April Kansas Feedlot Sales Drop

The number of fed cattle Kansas feedlots sold to packer buyers in April dropped more sharply than normal as managers tried to take advantage of packer demand and get ahead of what seemed to be lower prices to come.

The Kansas State University Extension Service surveys representative feed yards around the state about their activities in the prior month and then extrapolates the data to arrive at an estimated level of activity for the entire state.  The data then is recorded and compiled into graphs by the Livestock Marketing Information Center.

It was well known that at the time, feedlots were trying to move cattle to slaughter as quickly as packer buyers would take them.  Slaughter weights were down sharply from a year earlier, settling in at a level just above the 2011-2015 average.

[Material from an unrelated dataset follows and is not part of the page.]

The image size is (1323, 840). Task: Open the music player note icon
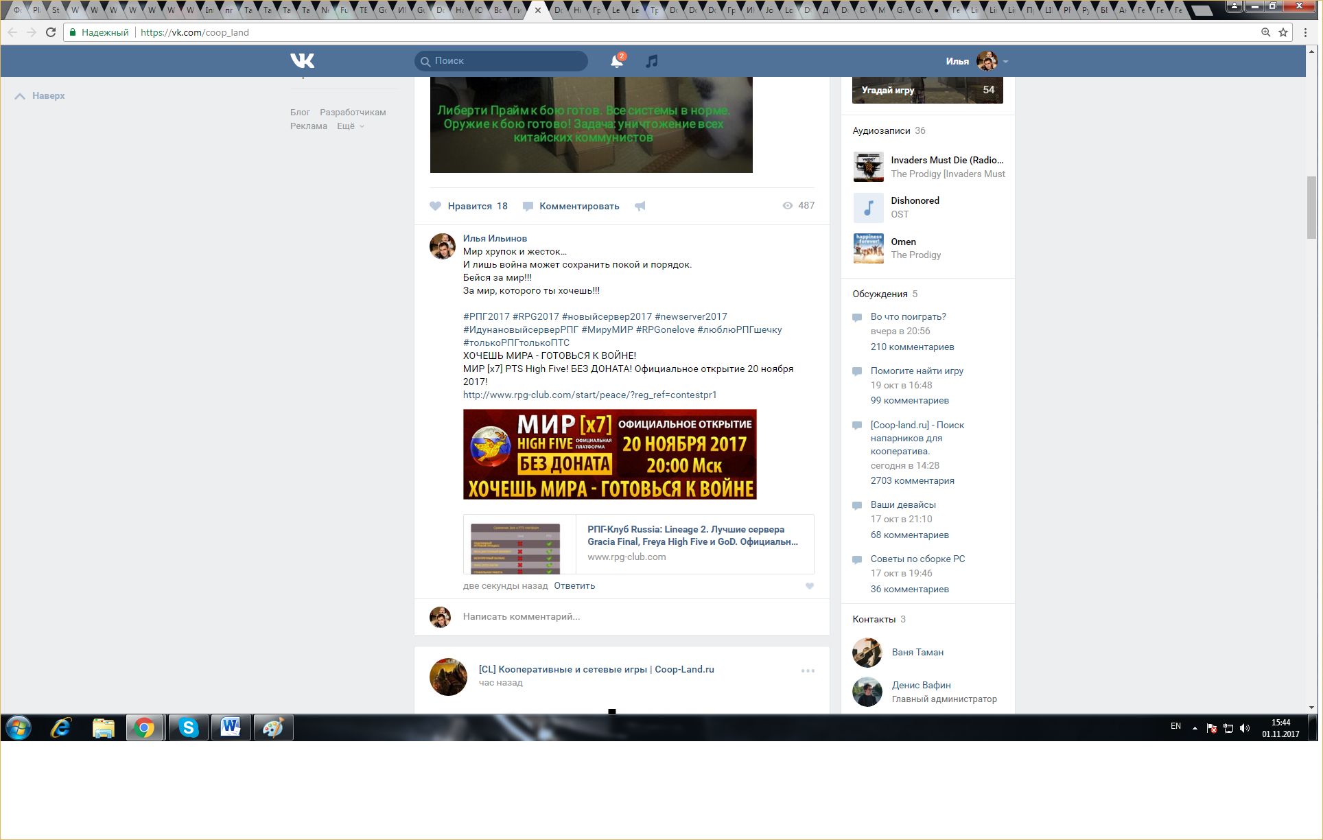[x=651, y=61]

Cattle feeders also were aware of an inverted live cattle futures market in which nearby contract delivery months commanded a higher price than deferred delivery months.  The CME Group tries to discourage cash traders from using the futures market as a price-discovery tool, but futures do provide an outlook of expected general price trends.  And futures were telling feeders that the market wanted their cattle now, not later.

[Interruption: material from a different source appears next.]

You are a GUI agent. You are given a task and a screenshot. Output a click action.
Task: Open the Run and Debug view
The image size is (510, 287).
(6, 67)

However, what isn’t as well understood is that the cattle were finishing less efficiently than they did in March, returning to near-normal levels after a very efficient March and February.

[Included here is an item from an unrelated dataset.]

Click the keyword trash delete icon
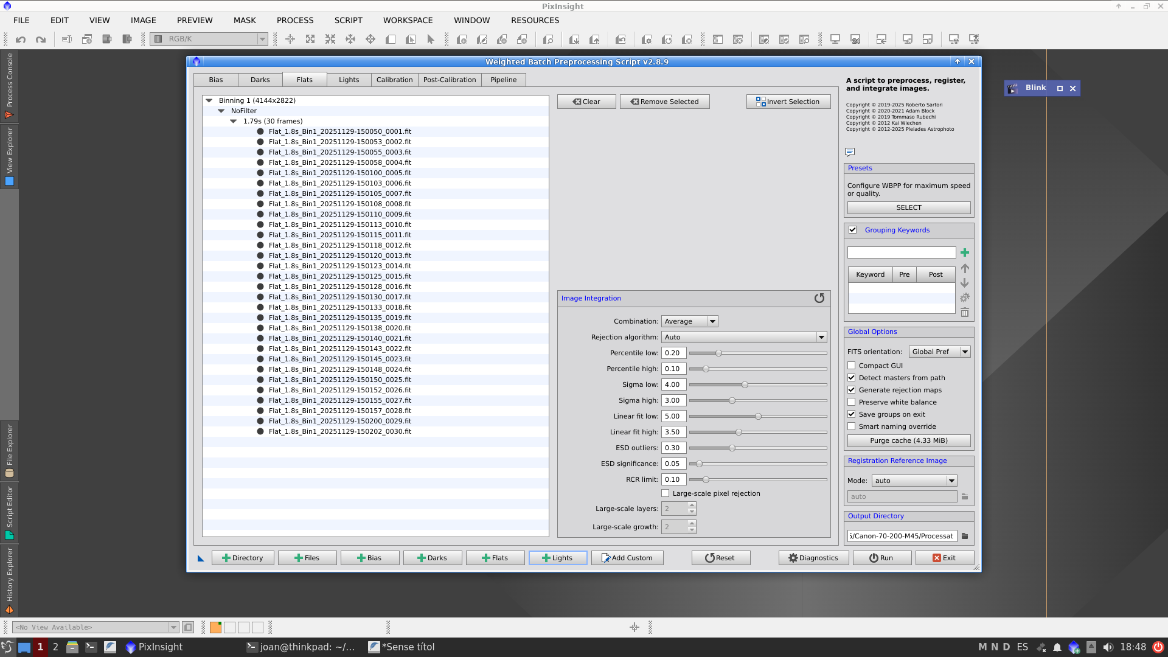The width and height of the screenshot is (1168, 657). pos(965,313)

Average days on feed for steers showed little difference from last year or the previous five-year average.  On average, steers sold to packers in April spent 166 days bellying up to the feed bunk.  This compares with 168 pounds last year and the 2011-2015 average of 162.8.

Average daily gain for those steers also was near normal and last year at 3.41 pounds.  Last April, steer gains averaged 3.45 pounds a day, and for the previous five-year average, they gained 3.374 pounds.

No surprises there, but a look at the graph of average pounds of feed needed for a pound of gain shows a startling bounce back to normal in April.

Cold weather conditions in March and April likely played a huge role in the lowered feed efficiency, analysts said.  A blizzard in late April was too late to affect these cattle, many of which had already gone to slaughter.

But at least the cost of that feed was down.  The KSU Extension data showed the average cost of the feed necessary to add 100 pounds to the average animal was $72.56, down $9.09, or 1.11%, from $81.65 last year and $30.21, or 29.4%, below the 2011-2015 average of $102.77.

The numbers were similar for heifers on feed except that average days on feed remained well below last year and the previous five-year average.




Fed cattle traded on the livestock exchange Wednesday at an average of $132.18 per cwt on a live basis, down $0.36 from $132.54 a week earlier.  Cash trading then took place at $131.25 to $132.50, steady to down $0.75.

However, the bulk of last week’s trading took place on Thursday and Friday at $136 to $137.50 per cwt on a live basis, up $4 to $5, and at $215 to $216 on a dressed basis, up $7.

The USDA’s choice cutout Monday was up $3.11 per cwt at $248.35, while select was up $1.38 at $219.44.  The choice/select spread widened to $28.91 from $27.18 with 96 loads of fabricated product sold into the spot market.

The CME Feeder Cattle Index for the seven days ended Friday was $152.31 per cwt, up $2.51.  This compares with Monday’s Aug settlement at $159.87, up $1.15.